Below is a representation of the HMT molecule in which the red spheres are nitrogen atoms, the black spheres are carbon atoms, and the white spheres are hydrogen atoms. Each nitrogen atom has three bonds to carbon, and each carbon has two bonds to nitrogen atoms and two bonds to hydrogen atoms.
Figure 1: the structure of a Hexamethylenetetramine C6H12N4.
Red spheres are nitrogen atoms, the black spheres are carbon atoms, and the white spheres are hydrogen atoms.
In our laboratory we simulate the thermal and photochemical processes that occur in mixed molecular ices in physical environments like interstellar dense molecular clouds, comets, and outer regions of the Solar System (for more details about these simulations, click here-main residue page). Energetic processing of these ices has been shown to convert simple, abundant molecules (like H2O, CH3OH, NH3, CO, CO2, CH4, etc.) into more complex organic materials. The resulting populations of organics are very complex and include a number of classes of compounds that are of astrobiological interest, including amino acids, quinones, and amphiphiles.
Figure 2: The infrared spectrum of (a) a sample of pure HMT frozen in H2O and 12 K and subsequently warmed to 300 K, and (b) the residue created from the photolysis of an ice containing H2O, CH3OH and NH3.
Our work suggests the HMT forms by the mechanism shown in the figure below.
Figure 3: Suggested forming mechanism for HMT.
This work suggests that HMT and similar molecules are likely to be present in some abundance in interstellar clouds, comets, and other astrophysical environments in which ices are exposed to energetic radiation.

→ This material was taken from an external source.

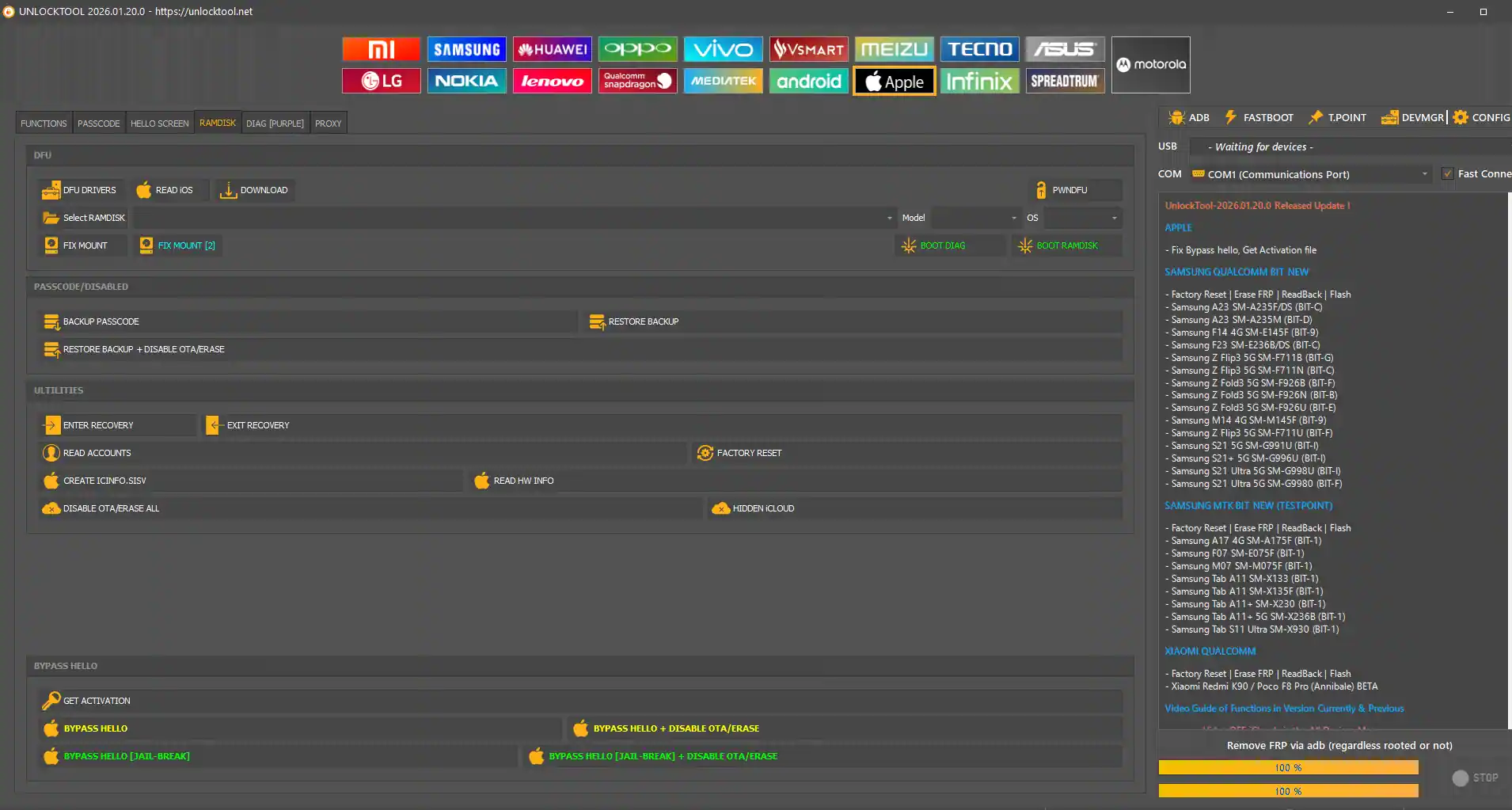Click the Backup Passcode button
Screen dimensions: 1512x810
point(101,321)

Once HMT is made, it can be further processed by exposure to heat, liquid water, or additional radiation (see figure above). When exposed to UV radiation or heat, HMT can break down to form a variety of new compounds, including cyanide compounds and oxides of carbon and nitrogen. Thus, HMT could be one of the parent molecules of CN seen in the comae of comets. The UV photolysis of HMT also produces “XCN.”

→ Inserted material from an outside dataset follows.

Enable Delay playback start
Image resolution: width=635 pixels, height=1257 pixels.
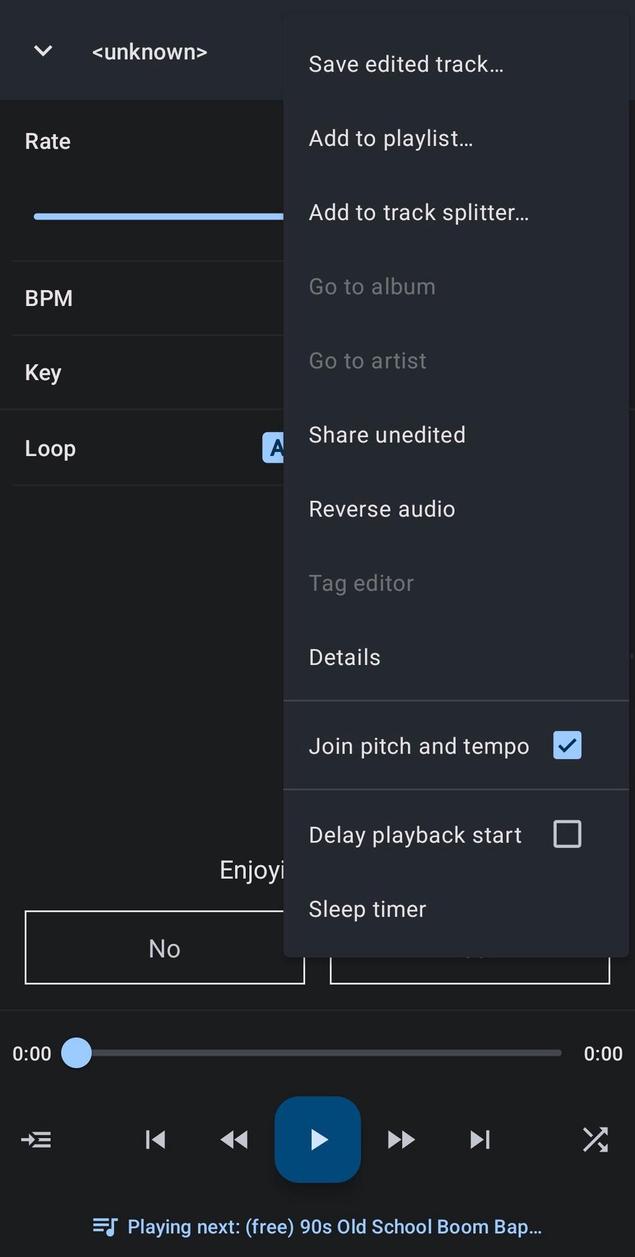pos(567,834)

Of particular astrobiological interest is the observation that when this molecule is hydrolyzed in acidic solutions, it decomposes into a number of new compounds, including glycine and other amino acids. Thus, HMT made in space and delivered to the early Earth may have played a role in terrestrial prebiotic chemistry and had implications for the origin of life.

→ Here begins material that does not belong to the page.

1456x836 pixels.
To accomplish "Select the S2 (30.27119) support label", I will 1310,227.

Bernstein, M. P., Sandford, S. A., Allamandola, L. J., & Chang, S., (1994)., "Infrared Spectrum of Matrix-Isolated Hexamethylenetetramine in Ar and H2O at Cryogenic Temperatures", J. Phys. Chem., 98, 12206-12210
Bernstein, M. P., Sandford, S. A., Allamandola, L. J., Chang, S., & Scharberg, M. A., (1995)., "Organic Compounds Produced by Photolysis of Realistic Interstellar and Cometary Ice Analogs Containing Methanol", Astrophys. J., 454, 327-344.